In my view, what's most outmoded within science, most badly in need of retirement, is the way we structure and organize scientific knowledge itself. Academic literature, even as it moves online, is a relic of the era of typesetting, modeled on static, irrevocable, toothpaste-out-of-the-tube publication. Just as the software industry has moved from a "waterfall" process to an "agile" process—from monolithic releases shipped from warehouses of mass-produced disks to over-the-air differential updates—so must academic publishing move from its current read-only model and embrace a process as dynamic, up-to-date, and collaborative as science itself.

It amazes me how poorly the academic and scientific literature is configured to handle even retraction, even at its most clear-cut—to say nothing of subtler species like revision. It is typical, for example, that even when the journal editors and the authors fully retract a paper, the paper continues to be available at the journal's website, amazingly, without any indication that a retraction exists elsewhere, let alone on the same site, penned by the same authors and vetted by the same editor. (Imagine, for instance, if the FDA allowed a drug maker to continue manufacturing a drug known to be harmful, so long as they also manufactured a warning label—but were under no obligation to put the label on the drug.)

A subtler question is how and in what manner ("caveat lector"?) to flag studies that depend on the discredited study—let alone studies that depend on those studies.

Citation is the obvious first answer, though it's not quite enough. In academic journals, all citations attest to the significance of the works they cite, regardless of whether their results are being presumed, strengthened or challenged; even theories used as punching bags, for example, are accorded the respect of being worthy or significant punching bags.

But academic literature makes no distinction between citations merely considered significant and ones additionally considered true. What academic literature needs goes deeper than the view of citations as kudos and shout-outs. It needs what software engineers have used for decades: dependency management.

A dependency graph would tell us, at a click, which of the pillars of scientific theory are truly load-bearing. And it would tell us, at a click, which other ideas are likely to get swept away with the rubble of a particular theory. An academic publisher worth their salt would, for instance, not only be able to flag articles that have been retracted—that this is not currently standard practice is, again, inexcusable—but would be able to flag articles that depend in some meaningful way on the results of retracted work.

An academic publisher worth their salt would also accommodate another pillar of modern software development: revision control. Code repositories, like wikis, are living documents, open not only for scrutiny, censure and approbation, but for modification.

In a revision control system like Git (and its wildly successful open-source community on GitHub), users can create "issues" that flag problems and require the author's response, they can create "pull requests" that propose answers and alterations, and they can "fork" a repository if they want to steward their own version of the project and take it in a different direction. (Sometimes forked repositories serve a niche audience; sometimes they wither from neglect or disuse; sometimes they fully steal the audience and userbase from the original; sometimes the two continue to exist in parallel or continue to diverge; and sometimes they are reconciled and reunited downstream.) A Git repository is the best of top-down and bottom-up, of dictatorship and democracy: its leaders set the purpose and vision, have ultimate control and final say—yet any citizen has an equal right to complain, propose reform, start a revolt, or simply pack their bags and found a new nation next door.

The "Accept," "Reject," and "Revise and Resubmit" ternary is anachronistic, a relic of the era of metal type. Even peer review itself, with its anonymity and bureaucracy, may be ripe for reimagining. The behind-closed-doors, anonymous review process might be replaced, for instance, with something closer to a "beta" period. The article need not be held up for months—at least, not from other researchers—while it is considered by a select few. One's critics need not be able to clandestinely delay one's work by months. Authors need not thank "anonymous readers who spotted errors and provided critical feedback" when those readers' corrections are directly incorporated (with attribution) as differential edits. Those readers need not offer their suggestions as an act of obligation or charity, and they need not go unknown.

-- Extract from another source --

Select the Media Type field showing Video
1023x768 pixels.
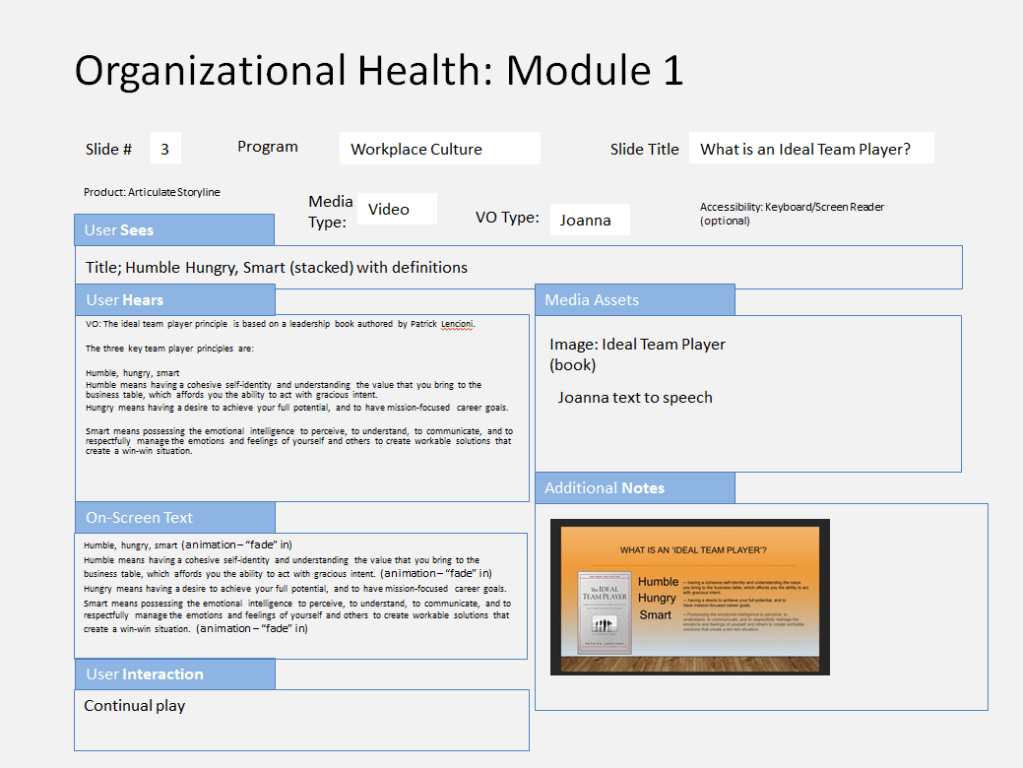[x=396, y=209]
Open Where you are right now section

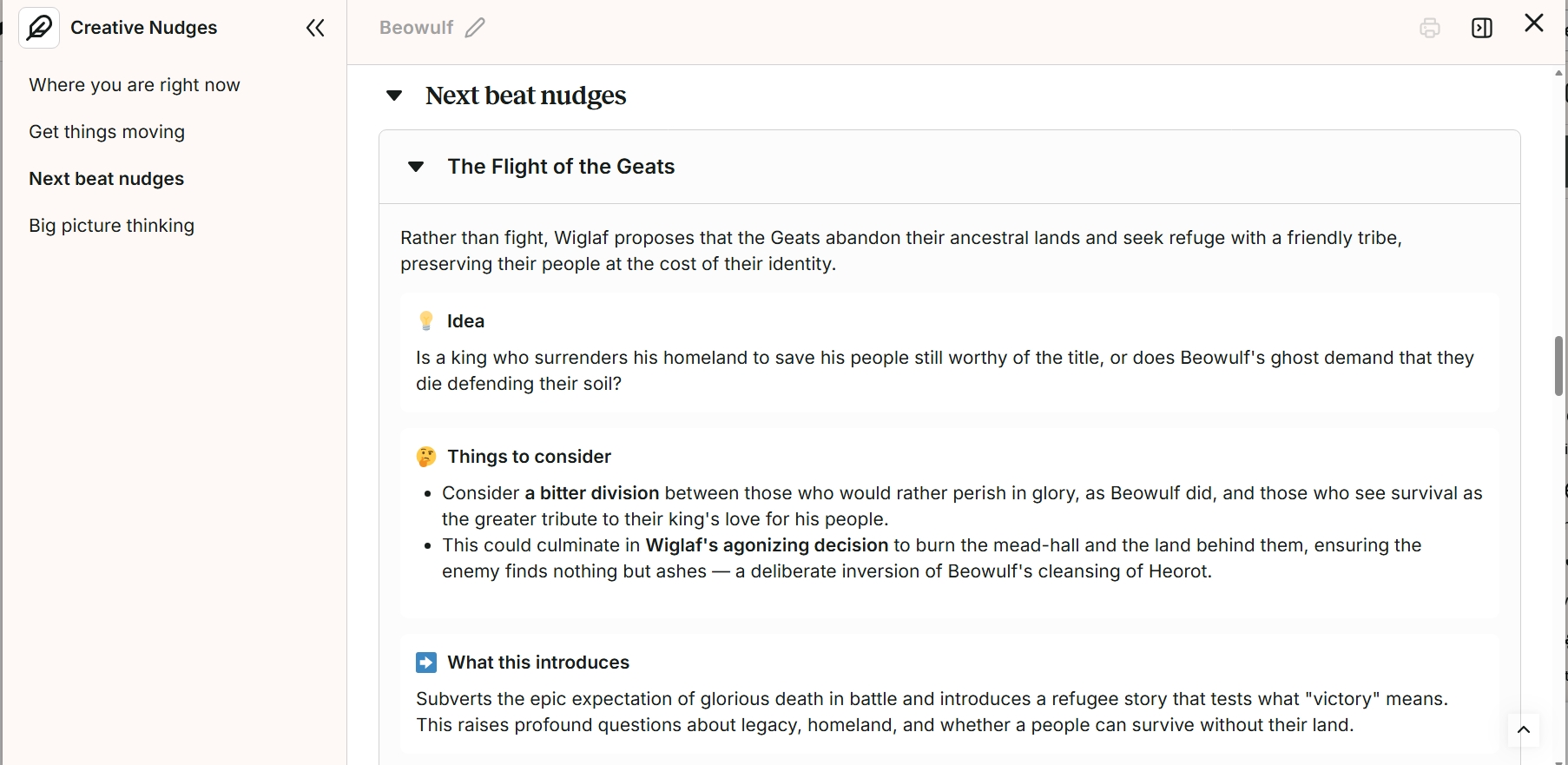pos(135,85)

Some current rumblings of revolution seem promising. Wide circulation among academics of "working papers" challenges the embargo and lag in the peer review process. PLOS ONE insists on top-down quality assurance, but lets importance emerge from the bottom-up. Cornell's arXiv project offers a promising alternative to more traditional journal models, including versioning (and its "endorsement" system has since 2004 suggested a possible alternative to traditional peer reviews). However, its interface by design limits its participatory and collaborative potential.

On that front, a massive international collaboration via the Polymath Project website in 2013 successfully extended the work of Yitan Zhang on the Twin Primes Conjecture (and I understand that the University of Montreal's James Maynard has subsequently gone even further). Amazingly, this groundbreaking collaborative work was done primarily in a comment thread.

The field is crying out for better tools; meanwhile better tools already exist in the adjacent field of software development.

It is time for science to go agile.

The scientific literature, taken as content, is stronger than it's ever been—as, of course, it should be. As a form, the scientific literature has never been more inadequate or inept. What is in most dire need of revision is revision itself.